The Reverso Tribute Small Seconds
The Reverso Tribute Small Seconds is one of the brand’s simplest models. It is also the most faithful to the collection’s polo watch origin, with a case that can be flipped over to protect the crystal and dial from the rough and tumble of mallets smashing. In its early days, the brand introduced several Reverso models with boldly coloured dials that highlighted the beautiful Golden Ratio case.
Four new dials have been added to the Reverso Tribute Small Seconds line, housed in a pink gold case. The first is in a deep black that recalls the original. Other dials include a silver one that contrasts against the warm precious metal case, a burgundy lacquer version, and a silver opaline dial with black nickel finished hands and indexes. From classic to highly contemporary, there’s something for everyone.

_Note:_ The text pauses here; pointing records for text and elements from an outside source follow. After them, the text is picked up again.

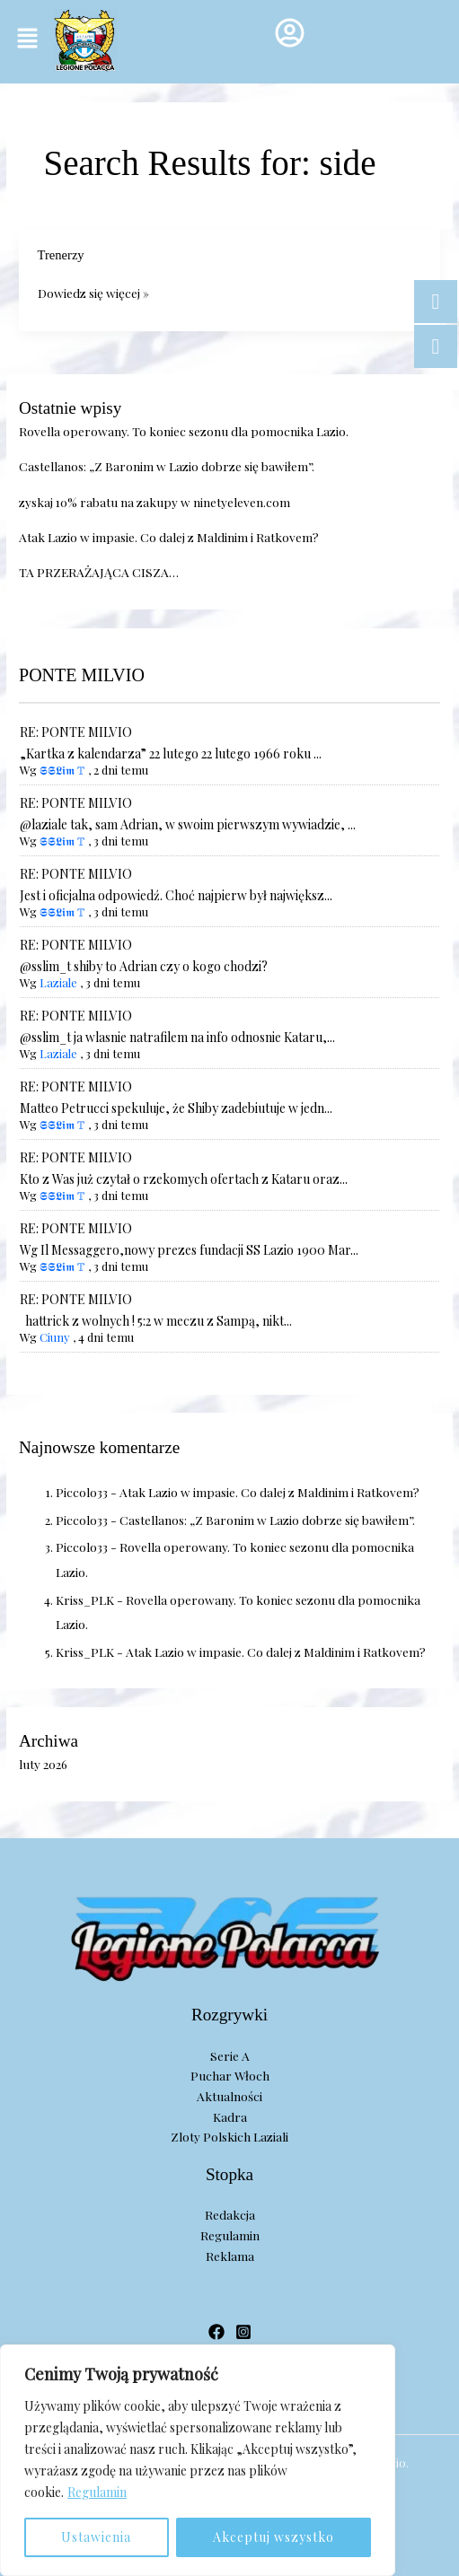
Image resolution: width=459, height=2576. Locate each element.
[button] (27, 38)
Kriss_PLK (85, 1599)
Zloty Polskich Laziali (229, 2136)
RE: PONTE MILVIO (76, 731)
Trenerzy (61, 255)
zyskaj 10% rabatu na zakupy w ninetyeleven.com (154, 502)
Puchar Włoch (229, 2075)
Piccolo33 (82, 1492)
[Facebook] (216, 2332)
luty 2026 (43, 1764)
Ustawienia (96, 2536)
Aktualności (229, 2096)
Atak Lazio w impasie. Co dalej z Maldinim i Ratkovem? (169, 537)
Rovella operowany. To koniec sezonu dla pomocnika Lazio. (184, 431)
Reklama (230, 2255)
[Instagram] (243, 2332)
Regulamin (97, 2492)
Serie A (230, 2055)
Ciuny (55, 1337)
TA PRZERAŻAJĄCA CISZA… (99, 572)
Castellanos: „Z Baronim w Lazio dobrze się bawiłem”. (166, 466)
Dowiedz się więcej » (93, 292)
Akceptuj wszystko (273, 2536)
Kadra (230, 2116)
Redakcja (230, 2214)
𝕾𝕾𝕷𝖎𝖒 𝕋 (62, 769)
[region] (197, 2460)
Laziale (58, 982)
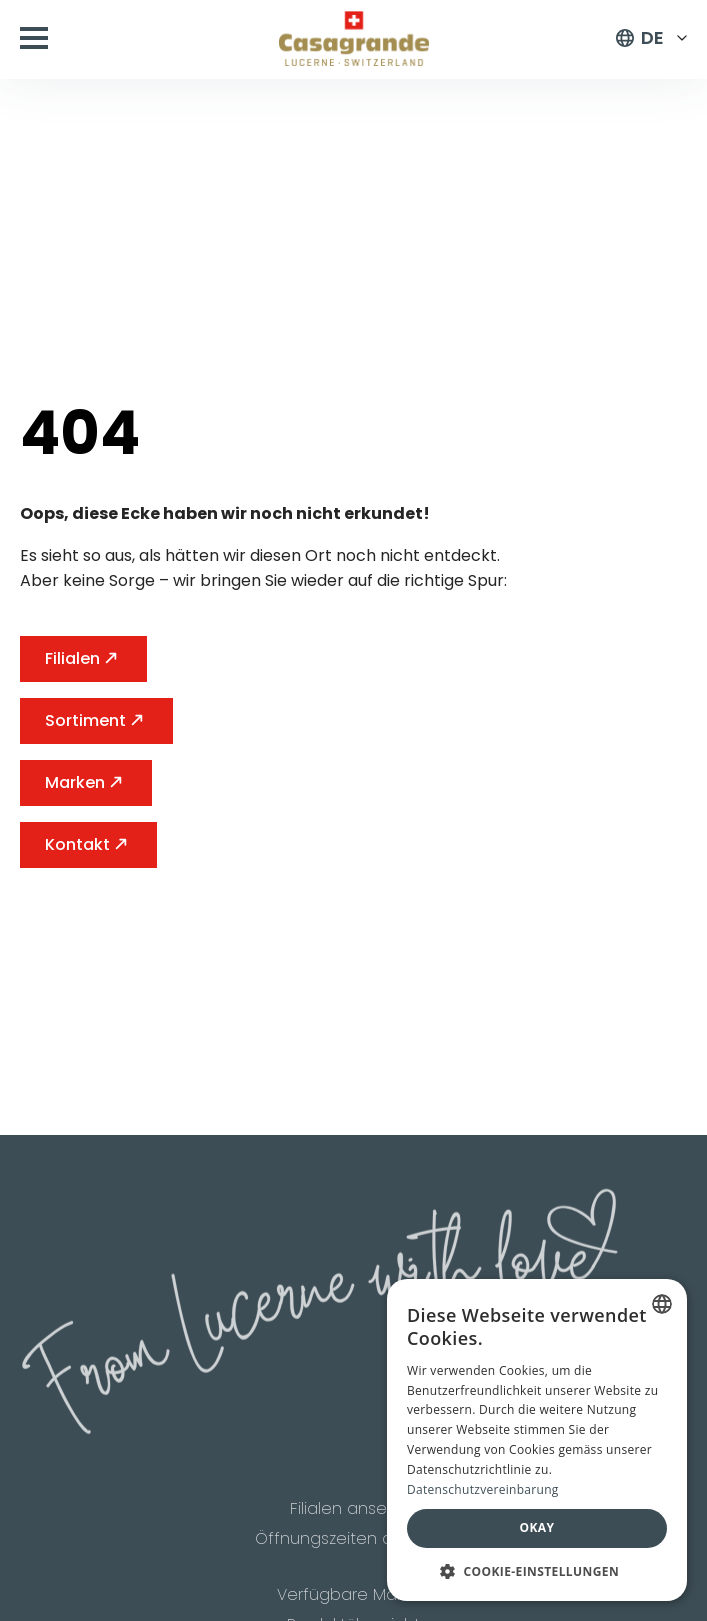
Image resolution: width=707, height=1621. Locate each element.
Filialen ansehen (354, 1512)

The case has also been slimmed down to just 7.56mm thick, perfect for wristwatch wearers who don’t want anything too bulky. The watch is powered by the manually wound Calibre 822, which offers a power reserve of 42 hours. (Sadly, you can’t see this handsome movement as the caseback is closed, for engraving as is tradition.) On the dial, a small seconds counter at 6 o’clock is the only thing that interrupts the minimalist design of this watch. Each model is paired with a Fagliano Collection calf-leather-and-canvas or calf leather strap.
The Reverso Tribute Chronograph
In 1996, Jaeger-LeCoultre came up with a Reverso that recognised this watch’s unique design. The Reverso Chronograph was one of six special models that highlighted the brand’s strength in movement design. It featured a shaped chronograph movement that fitted the case exactly and was an integrated chronograph that was manually wound and highly precise.
A new version of the watch now features the incredible new Calibre 860, a fully integrated manually wound chronograph movement with horizontal clutch, column-wheel control, and a power reserve of 52 hours. The incorporation of classic chronograph mechanisms is impressive in a movement of this size, and Jaeger-LeCoultre’s use of positive and negative space in the watch is equally inspired.
On the chronograph side of the watch is a two-hand indicator for the time. This is already a challenge as a dual-face indicator requires the movement to mirror both displays at the same time. A central chronograph seconds hand in blue can be read using a large seconds/minute track (it also doubles as a running seconds if you keep the chronograph active). A small retrograde 30-minute totaliser display is presented at the 6 o’clock position. The skeletonised display means you can see the moving elements of the movement, thanks to brilliant engineering by the brand.
The watch comes in pink gold or stainless steel, with a black dial for the former and a grey dial for the latter. They are paired with Fagliano Collection straps in calf leather and canvas, as well as full calf leather ones.
The Reverso Tribute Duoface Tourbillon
It’s been 30 years since the first Reverso Tourbillon. That was the first-ever tourbillon Jaeger-LeCoultre created for a wristwatch and also in a rectangular-shaped movement. Since then, the watchmaker has developed innumerable tourbillon designs, from multi-axis versions to the most precise in the industry. Now the brand is combining the tourbillon with the Reverso Duoface in the tour de force Calibre 847, which is just 3.9mm thick.
While most tourbillon movements are usually quite thick due to the cage, the watchmakers at Jaeger-LeCoultre crafted a ball-bearing system that replaces it, thus connecting the balance wheel to the centre of the tourbillon. Along with this, the brand has patented an S-shaped balance spring attached to the centre of the tourbillon on one end and the balance wheel on the other. This keeps the tension in the hairspring consistent, so it breathes evenly, ensuring accurate timekeeping.
The tourbillon is united with a dual time complication in the watch, which is complicated for the Reverso as it indicates the time on two displays. This means they have to be synced with each other while turning in opposite directions. On each dial is a completely different design and feel. The ‘front’ is a sunray-brushed display with an aperture for the tourbillon. The ‘reverse’ reveals the back of the movement, with a counter in black that displays the second time zone and a subtle day/night indicator between 2 and 3 o’clock. The back of the movement is finished with Clous de Paris guilloché stamping, and the back of the tourbillon can be seen at 6 o’clock.
These are just some of the highlights we’ve seen so far. More to come. It’s an exciting year for those who love the Reverso and all things phi.